Fig. 19. Sorting modules implemented with message passing.

7.2.1 Message Passing. An execution model supported by HLS tools is explicit task parallelism described as Kahn Process Networks [27] or Communicating Sequential Processes [21]. Tasks communicate through message passing. Each state element (except for message queues) is assigned to a specific task which is the only task that can directly access that state element. Concurrency between separate tasks is straightforward to map to coarse-grain hardware parallelism, while automatically extracting fine-grained parallelism from within a single sequential task remains difficult. This leads seasoned HLS engineers to express hardware with a fine-grained decomposition into many (small) task-parallel modules.

As the decomposition becomes more fine-grained, it becomes difficult to assign data structures to tasks. For example, each pipeline stage in a processor can be described as a separate task, sending and receiving messages to and from other stages. However, state elements such as the register file and program counter must be assigned to a single task which can access them directly. This can lead to sub-optimal implementations where instruction fetch, decode, and register reads all occur in a single task [34]. Another example is a network packet processor modeled as a set of parallel tasks which send packets as messages to one another. It is impossible to atomically update configuration data structures distributed throughout the design without draining all in-flight packets [53].

Figure 19 shows idiomatic examples of message passing HLS from the literature [35]. Matai et al. [35] begins with a discussion of how HLS tools cannot efficiently implement sorting algorithms described imperatively, and demonstrates how message passing produces better results. Distinguishing features of message passing HLS include:

- Function parameters are always queues (hls::stream in this case).
- Function calls occur unconditionally.
- Imperative control flow is used sparingly, with control implemented as data flow.

Kanagawa thread synchronization and communication mechanisms allow the expression of a wider range of designs than message passing HLS because Kanagawa threads can access shared state directly.
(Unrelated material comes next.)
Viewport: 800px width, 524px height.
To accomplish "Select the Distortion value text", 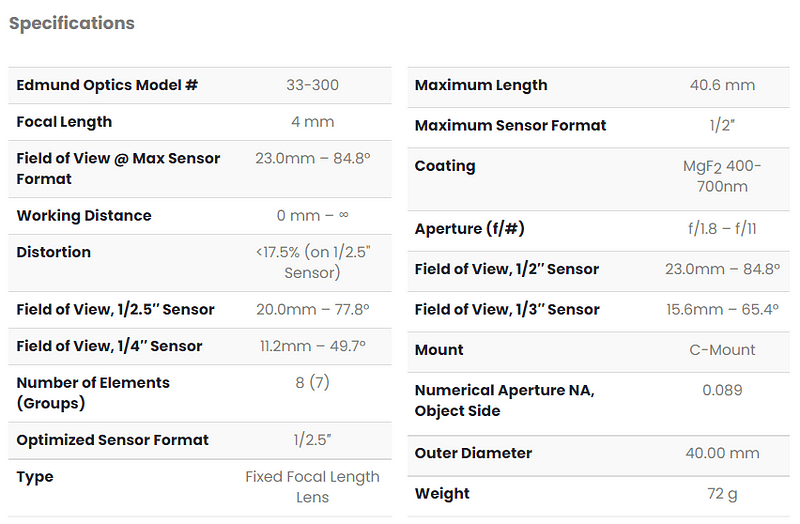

7.2.2 Shared Memory Concurrency. There has been some work on shared memory concurrency for HLS. LegUp [12] supports expressing coarse-grain concurrency with threads that behave like typical software threads. Threads are mapped to parallel hardware modules which can communicate through shared state. Ramanathan et al. [46] and Ramanathan et al. [45] describe modifications

to LegUp to support the semantics of C atomics. OpenCL supports shared memory concurrency through lightweight threads executing computational kernels, and synchronizing with constructs which map well to GPUs [15].

Rather than inheriting shared memory concurrency semantics from languages that map well to CPUs or GPUs, Kanagawa introduces semantics tailored for the reliable generation of efficient hardware.

7.2.3 Dynamic HLS. Dynamic HLS [24] implements the same sequential semantics as traditional HLS, but moves much of the responsibility of scheduling from the compiler to the hardware. Handshaking connections and load-store queues [23] in the generated hardware ensure that operations run in an order that maintains sequential semantics. Dynamic scheduling outperforms static scheduling in cases where a static scheduler has to make overly conservative decisions to accommodate worst-case behavior. As with traditional HLS, the constraint of implementing a sequential source language can lead to situations where the compiler must perform non-trivial transformations [9, 11] in order to achieve high throughput.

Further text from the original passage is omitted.